Overpopulation isn't a hard line. There's a continuum between 'having enough wealth to go around', and 'oh no, half the population is starving'. In between these two extremes, there are various stages of poverty. One of the first signs of overpopulation is unemployment i.e. too many people and not enough stuff for them to do. Most wealthy countries have comparatively low unemployment rate as of now, but history has shown that things can change swiftly. Just a doubling of the population of the USA would probably be more than enough to cause the unemployment rate to rise significantly.

Comment author: DaFranker 09 January 2014 12:56:07PM *  0 points [-]

One of the first signs of overpopulation is unemployment i.e. too many people and not enough stuff for them to do.

Third cause; This correlation does not imply causation.

This is only a valid symptom within certain preassumed conditions, and in other contexts fails horribly as a metric.

For illustration, a certain fictional island could have rather poor and difficult source of food (farmland, fish populations, etc.) that simply cannot sustain a population past X, regardless of whether the remaining (N-X) humans have work to do (infrastructure, repair, killing the Giant Death Crabs that prey on the farmers, etc.).
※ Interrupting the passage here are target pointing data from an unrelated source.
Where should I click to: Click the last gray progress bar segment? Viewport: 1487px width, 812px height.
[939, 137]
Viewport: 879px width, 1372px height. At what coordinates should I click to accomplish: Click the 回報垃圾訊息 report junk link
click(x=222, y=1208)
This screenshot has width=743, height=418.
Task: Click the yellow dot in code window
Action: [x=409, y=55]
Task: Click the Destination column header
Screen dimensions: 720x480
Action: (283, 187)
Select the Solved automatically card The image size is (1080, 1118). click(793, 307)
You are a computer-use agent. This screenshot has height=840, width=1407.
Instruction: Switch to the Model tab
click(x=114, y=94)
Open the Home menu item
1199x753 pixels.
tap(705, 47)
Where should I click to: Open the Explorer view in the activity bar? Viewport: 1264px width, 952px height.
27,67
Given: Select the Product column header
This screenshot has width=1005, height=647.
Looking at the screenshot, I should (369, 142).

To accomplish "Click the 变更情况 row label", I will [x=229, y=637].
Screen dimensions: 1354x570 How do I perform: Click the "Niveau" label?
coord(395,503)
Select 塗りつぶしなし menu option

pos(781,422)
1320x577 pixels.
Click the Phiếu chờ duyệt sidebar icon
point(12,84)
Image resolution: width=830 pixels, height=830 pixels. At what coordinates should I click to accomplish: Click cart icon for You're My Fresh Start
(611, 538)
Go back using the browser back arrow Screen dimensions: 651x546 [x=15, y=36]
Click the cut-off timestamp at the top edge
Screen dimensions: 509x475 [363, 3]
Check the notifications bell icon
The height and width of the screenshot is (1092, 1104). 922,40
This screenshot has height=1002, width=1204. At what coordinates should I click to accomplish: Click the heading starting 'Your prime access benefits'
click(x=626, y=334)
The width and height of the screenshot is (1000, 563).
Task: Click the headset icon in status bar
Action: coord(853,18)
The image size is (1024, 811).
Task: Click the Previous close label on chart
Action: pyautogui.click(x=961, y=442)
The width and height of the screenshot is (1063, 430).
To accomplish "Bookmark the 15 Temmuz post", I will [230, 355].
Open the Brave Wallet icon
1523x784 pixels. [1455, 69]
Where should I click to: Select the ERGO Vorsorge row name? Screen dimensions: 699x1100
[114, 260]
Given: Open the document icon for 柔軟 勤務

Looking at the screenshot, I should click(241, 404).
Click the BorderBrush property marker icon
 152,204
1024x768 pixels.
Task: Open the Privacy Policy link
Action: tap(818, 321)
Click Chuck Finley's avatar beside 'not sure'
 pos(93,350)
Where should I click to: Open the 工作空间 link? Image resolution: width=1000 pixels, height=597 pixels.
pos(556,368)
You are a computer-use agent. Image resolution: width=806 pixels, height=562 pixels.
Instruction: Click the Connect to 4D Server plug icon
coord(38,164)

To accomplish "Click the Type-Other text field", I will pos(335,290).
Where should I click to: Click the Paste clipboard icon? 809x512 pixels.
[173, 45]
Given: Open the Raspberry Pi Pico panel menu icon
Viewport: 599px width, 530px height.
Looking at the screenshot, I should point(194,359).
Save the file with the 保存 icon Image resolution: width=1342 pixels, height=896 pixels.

Similarly, its sister island could have a large population of wild fruit-bearing trees that can freely sustain any number of humans up to Y, whether or not some of them find themselves without "work" or any skills valuable to other inhabitants.

Both of the above parables are related to real, but complex, issues with natural resource distribution and acquisition in the real world.

Overpopulation, by contrast, is when the net resources of a timespace / group / system can no longer reliably support the population by whatever metrics are necessary or employed by the population -- food, clothing, shelter, kinship, entertainment, and yes, even work, employment and unemployment.

But all of these depend on the context. If you fix the problem of humans requiring food, then food no longer needs to be considered as a metric for overpopulation. If you fix the problem of humans requiring employment to gain access to the food (which retains its own separate overpopulation threshold, generally held to be higher than employment in some places), then employment no longer needs to be considered as a metric for overpopulation.